» Assigned task: Among the lines below, take the one holding "This screenshot has height=430, width=692.", the one holding "Given: Click part number 3 callout label", and all lines between them. Set them down exactly.

+-------+

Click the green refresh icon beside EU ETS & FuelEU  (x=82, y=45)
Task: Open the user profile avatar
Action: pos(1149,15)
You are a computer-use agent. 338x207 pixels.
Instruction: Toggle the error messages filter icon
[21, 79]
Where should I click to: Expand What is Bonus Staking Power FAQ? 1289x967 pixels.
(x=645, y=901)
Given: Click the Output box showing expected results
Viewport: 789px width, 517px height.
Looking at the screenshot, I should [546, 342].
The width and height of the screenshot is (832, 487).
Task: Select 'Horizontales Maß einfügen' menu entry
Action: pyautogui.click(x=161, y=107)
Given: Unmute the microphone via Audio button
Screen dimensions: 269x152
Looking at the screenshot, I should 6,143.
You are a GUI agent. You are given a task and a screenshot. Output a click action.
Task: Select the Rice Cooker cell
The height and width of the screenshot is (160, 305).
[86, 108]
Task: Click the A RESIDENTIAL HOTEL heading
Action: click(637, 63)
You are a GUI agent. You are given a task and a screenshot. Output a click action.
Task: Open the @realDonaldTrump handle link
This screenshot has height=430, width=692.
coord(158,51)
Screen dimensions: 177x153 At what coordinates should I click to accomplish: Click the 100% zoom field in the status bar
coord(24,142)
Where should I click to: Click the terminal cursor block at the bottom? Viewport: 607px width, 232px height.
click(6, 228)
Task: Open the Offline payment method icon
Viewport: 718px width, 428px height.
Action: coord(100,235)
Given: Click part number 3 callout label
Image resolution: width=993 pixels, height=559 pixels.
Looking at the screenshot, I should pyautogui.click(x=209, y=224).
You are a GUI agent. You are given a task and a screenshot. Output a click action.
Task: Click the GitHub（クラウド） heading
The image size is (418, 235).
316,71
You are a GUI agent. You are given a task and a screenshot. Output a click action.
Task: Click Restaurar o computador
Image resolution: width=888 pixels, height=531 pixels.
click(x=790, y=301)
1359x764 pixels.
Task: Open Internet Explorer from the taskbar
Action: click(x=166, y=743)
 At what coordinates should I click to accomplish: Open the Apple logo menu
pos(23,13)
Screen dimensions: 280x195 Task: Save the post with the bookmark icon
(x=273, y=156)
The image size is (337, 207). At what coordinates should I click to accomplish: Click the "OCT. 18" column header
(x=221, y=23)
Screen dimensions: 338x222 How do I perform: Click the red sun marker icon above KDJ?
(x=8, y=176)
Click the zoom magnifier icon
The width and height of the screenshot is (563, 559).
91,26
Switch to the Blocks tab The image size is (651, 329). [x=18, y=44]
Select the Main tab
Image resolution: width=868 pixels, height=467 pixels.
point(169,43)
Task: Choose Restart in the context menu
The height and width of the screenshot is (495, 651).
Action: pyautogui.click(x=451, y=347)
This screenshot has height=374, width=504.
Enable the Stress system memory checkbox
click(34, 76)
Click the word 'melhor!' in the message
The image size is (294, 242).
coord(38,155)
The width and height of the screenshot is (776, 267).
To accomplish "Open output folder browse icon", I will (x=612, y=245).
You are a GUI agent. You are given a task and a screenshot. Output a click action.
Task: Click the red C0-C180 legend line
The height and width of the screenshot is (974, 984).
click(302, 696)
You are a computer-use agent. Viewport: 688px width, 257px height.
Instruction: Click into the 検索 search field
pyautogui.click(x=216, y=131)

+-------+

» Reply to the task:
This screenshot has height=430, width=692.
coord(158,51)
Screen dimensions: 177x153 At what coordinates should I click to accomplish: Click the 100% zoom field in the status bar
coord(24,142)
Where should I click to: Click the terminal cursor block at the bottom? Viewport: 607px width, 232px height.
click(6, 228)
Task: Open the Offline payment method icon
Viewport: 718px width, 428px height.
Action: coord(100,235)
Given: Click part number 3 callout label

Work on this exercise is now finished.